__What you are asked to do__. Transcribe exactly the line containing "The width and height of the screenshot is (999, 580)." and each line after it, through the end of the entries, with nothing before or after.
::: Data supplied :::
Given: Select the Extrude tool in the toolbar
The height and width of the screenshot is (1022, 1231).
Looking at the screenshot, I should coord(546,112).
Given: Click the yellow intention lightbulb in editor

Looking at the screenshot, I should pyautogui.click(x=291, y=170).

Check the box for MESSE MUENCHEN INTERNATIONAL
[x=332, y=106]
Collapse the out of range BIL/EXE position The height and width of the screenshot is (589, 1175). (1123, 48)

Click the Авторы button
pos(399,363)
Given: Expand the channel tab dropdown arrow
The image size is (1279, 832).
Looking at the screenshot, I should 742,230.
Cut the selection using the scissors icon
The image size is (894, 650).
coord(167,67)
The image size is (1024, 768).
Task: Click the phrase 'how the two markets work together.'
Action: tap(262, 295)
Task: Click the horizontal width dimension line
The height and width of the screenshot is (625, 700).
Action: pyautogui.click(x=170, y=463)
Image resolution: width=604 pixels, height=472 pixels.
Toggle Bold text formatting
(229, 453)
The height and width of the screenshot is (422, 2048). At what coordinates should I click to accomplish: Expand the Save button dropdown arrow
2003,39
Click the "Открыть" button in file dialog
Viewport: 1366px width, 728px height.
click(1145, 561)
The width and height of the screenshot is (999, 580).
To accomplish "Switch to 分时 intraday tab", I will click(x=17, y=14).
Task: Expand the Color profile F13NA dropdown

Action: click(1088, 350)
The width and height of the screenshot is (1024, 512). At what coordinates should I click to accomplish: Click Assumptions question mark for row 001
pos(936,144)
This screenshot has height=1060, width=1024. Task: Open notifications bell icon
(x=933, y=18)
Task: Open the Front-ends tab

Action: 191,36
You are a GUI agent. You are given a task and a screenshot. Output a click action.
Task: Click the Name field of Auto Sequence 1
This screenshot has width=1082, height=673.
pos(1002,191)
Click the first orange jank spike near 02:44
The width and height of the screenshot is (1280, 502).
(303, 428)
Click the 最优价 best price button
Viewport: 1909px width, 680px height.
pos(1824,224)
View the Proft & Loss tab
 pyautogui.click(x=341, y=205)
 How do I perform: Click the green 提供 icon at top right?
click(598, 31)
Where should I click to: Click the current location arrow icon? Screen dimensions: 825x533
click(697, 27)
:::
__Output for this exercise__.
The width and height of the screenshot is (999, 580).
To accomplish "Switch to 分时 intraday tab", I will click(x=17, y=14).
Task: Expand the Color profile F13NA dropdown

Action: click(1088, 350)
The width and height of the screenshot is (1024, 512). At what coordinates should I click to accomplish: Click Assumptions question mark for row 001
pos(936,144)
This screenshot has height=1060, width=1024. Task: Open notifications bell icon
(x=933, y=18)
Task: Open the Front-ends tab

Action: 191,36
You are a GUI agent. You are given a task and a screenshot. Output a click action.
Task: Click the Name field of Auto Sequence 1
This screenshot has width=1082, height=673.
pos(1002,191)
Click the first orange jank spike near 02:44
The width and height of the screenshot is (1280, 502).
(303, 428)
Click the 最优价 best price button
Viewport: 1909px width, 680px height.
pos(1824,224)
View the Proft & Loss tab
 pyautogui.click(x=341, y=205)
 How do I perform: Click the green 提供 icon at top right?
click(598, 31)
Where should I click to: Click the current location arrow icon? Screen dimensions: 825x533
click(697, 27)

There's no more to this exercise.